*What to do*.
Scan the entries below for the word "computer". Copy each line that has it.

[Data for analysis Boundary: Start]

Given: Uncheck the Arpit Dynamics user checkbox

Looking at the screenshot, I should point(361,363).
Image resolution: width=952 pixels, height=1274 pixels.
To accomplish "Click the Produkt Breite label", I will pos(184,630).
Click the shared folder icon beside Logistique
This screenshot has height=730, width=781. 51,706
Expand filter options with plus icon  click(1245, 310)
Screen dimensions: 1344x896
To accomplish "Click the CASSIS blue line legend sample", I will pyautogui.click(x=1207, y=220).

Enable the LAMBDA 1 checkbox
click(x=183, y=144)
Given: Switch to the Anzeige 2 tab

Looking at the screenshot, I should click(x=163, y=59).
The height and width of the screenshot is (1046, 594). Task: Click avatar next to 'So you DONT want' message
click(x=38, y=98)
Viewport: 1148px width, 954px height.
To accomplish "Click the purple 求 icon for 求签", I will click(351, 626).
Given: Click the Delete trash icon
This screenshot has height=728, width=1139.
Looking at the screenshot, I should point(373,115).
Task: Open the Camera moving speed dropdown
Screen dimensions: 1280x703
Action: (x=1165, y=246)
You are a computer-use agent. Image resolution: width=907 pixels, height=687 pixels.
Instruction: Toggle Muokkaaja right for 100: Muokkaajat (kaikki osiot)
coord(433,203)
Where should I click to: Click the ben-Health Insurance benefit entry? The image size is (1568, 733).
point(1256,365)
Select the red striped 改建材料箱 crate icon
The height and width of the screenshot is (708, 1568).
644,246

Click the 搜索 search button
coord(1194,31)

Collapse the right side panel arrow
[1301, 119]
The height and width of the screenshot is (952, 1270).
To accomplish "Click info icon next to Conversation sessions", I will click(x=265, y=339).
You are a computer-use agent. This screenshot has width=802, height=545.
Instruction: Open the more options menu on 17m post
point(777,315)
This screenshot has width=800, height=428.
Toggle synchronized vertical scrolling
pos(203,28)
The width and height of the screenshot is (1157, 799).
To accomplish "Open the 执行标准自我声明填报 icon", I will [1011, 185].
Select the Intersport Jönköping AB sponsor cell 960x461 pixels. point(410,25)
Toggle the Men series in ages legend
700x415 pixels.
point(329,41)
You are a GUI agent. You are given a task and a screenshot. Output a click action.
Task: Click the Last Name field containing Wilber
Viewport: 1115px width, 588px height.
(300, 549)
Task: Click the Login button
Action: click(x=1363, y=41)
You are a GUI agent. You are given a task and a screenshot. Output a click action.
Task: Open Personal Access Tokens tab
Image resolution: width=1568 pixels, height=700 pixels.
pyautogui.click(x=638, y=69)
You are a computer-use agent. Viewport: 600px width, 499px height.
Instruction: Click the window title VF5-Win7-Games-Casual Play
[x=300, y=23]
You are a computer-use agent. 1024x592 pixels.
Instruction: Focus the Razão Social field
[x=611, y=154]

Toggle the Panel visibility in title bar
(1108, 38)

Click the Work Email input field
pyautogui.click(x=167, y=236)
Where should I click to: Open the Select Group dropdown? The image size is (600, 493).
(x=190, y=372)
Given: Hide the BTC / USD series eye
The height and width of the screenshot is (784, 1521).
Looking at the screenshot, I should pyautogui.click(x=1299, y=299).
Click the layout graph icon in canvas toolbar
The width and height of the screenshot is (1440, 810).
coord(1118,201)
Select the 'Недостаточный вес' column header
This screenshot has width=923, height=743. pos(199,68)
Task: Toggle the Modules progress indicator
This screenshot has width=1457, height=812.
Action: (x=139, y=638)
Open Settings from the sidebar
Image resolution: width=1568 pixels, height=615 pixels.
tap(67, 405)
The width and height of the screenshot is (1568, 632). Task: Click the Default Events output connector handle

[Data for analysis Boundary: End]

*Task output*.
You are a computer-use agent. Image resolution: width=907 pixels, height=687 pixels.
You are a computer-use agent. This screenshot has width=802, height=545.
You are a computer-use agent. Viewport: 600px width, 499px height.
You are a computer-use agent. 1024x592 pixels.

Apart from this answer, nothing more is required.